Source:
◇ ◇ ◇
Syria and the Northern Star
For nearly five years our entire national (and often local) politics have been centered on one person, Barack Obama. He has been our Northern Star.
Back in April, in the aftermath of Margaret Thatcher's death, we touched on the emotional aspects of being either an Obama-hater or an Obamabot. Now, in the wake of the ongoing crisis in Syria, and Mr. Obama’s surprising request for Congressional approval of military action, I want to talk about the intellectual and policy implications of this intense focus.
Syria shines a light on this in a way the way nothing else has since Mr. Obama took office. It is a highly complex problem that resists easy answers: particularly if the only tool in your pocket is your Obama Compass.
I have often been amazed at how many Republicans excoriate Obama for everything--even ideas that were Republican in origin. They just can’t stand the man; they orient themselves on any public event or policy matter as the anti-Obama, even to the point of complete irrationality.
◇ ◇ ◇
Information shown:

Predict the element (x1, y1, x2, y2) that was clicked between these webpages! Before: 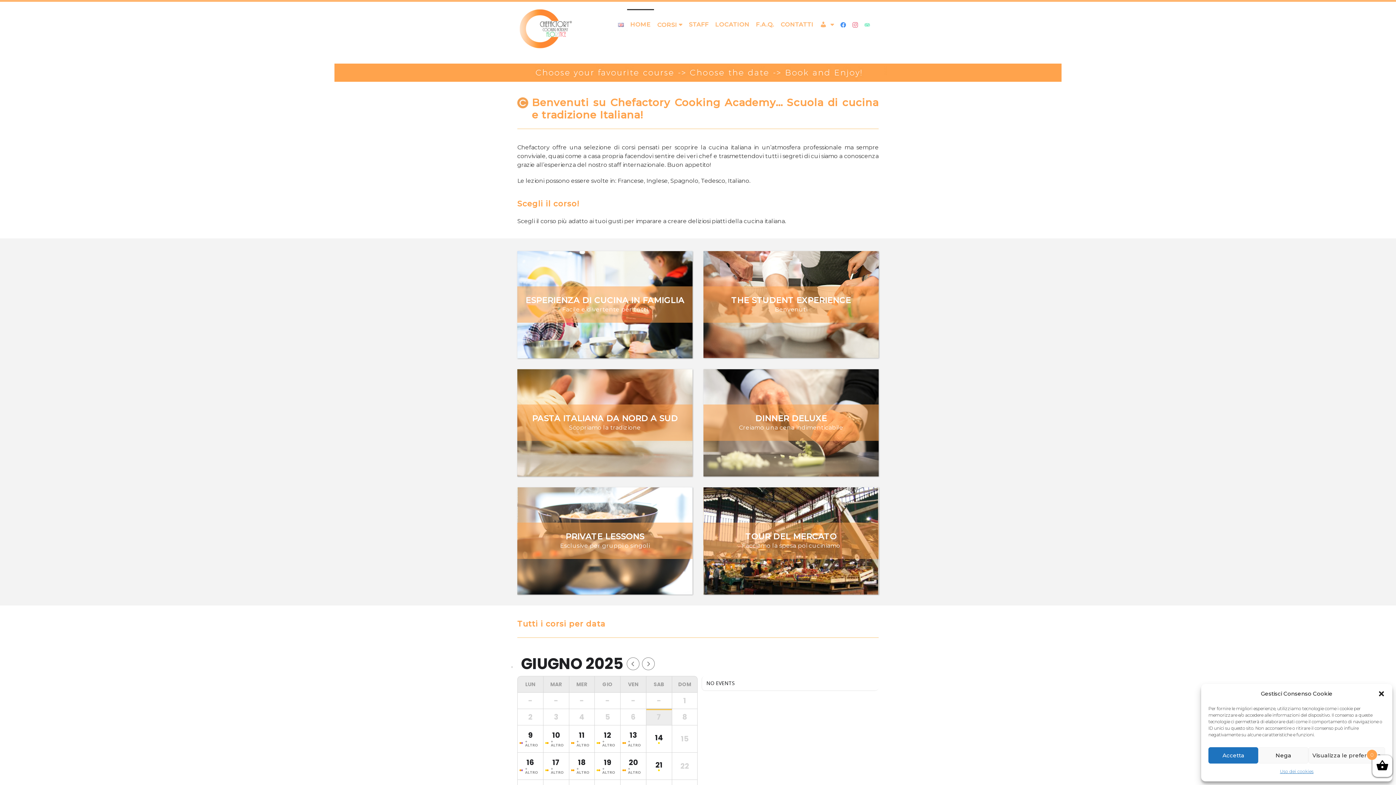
◇ ◇ ◇
Exercise details: Reproduce the passage of the Syria and the Northern Star piece word for word, starting at "Back in April, in" and ending at "of complete irrationality.".

Response to this exercise:
Back in April, in the aftermath of Margaret Thatcher's death, we touched on the emotional aspects of being either an Obama-hater or an Obamabot. Now, in the wake of the ongoing crisis in Syria, and Mr. Obama’s surprising request for Congressional approval of military action, I want to talk about the intellectual and policy implications of this intense focus.
Syria shines a light on this in a way the way nothing else has since Mr. Obama took office. It is a highly complex problem that resists easy answers: particularly if the only tool in your pocket is your Obama Compass.
I have often been amazed at how many Republicans excoriate Obama for everything--even ideas that were Republican in origin. They just can’t stand the man; they orient themselves on any public event or policy matter as the anti-Obama, even to the point of complete irrationality.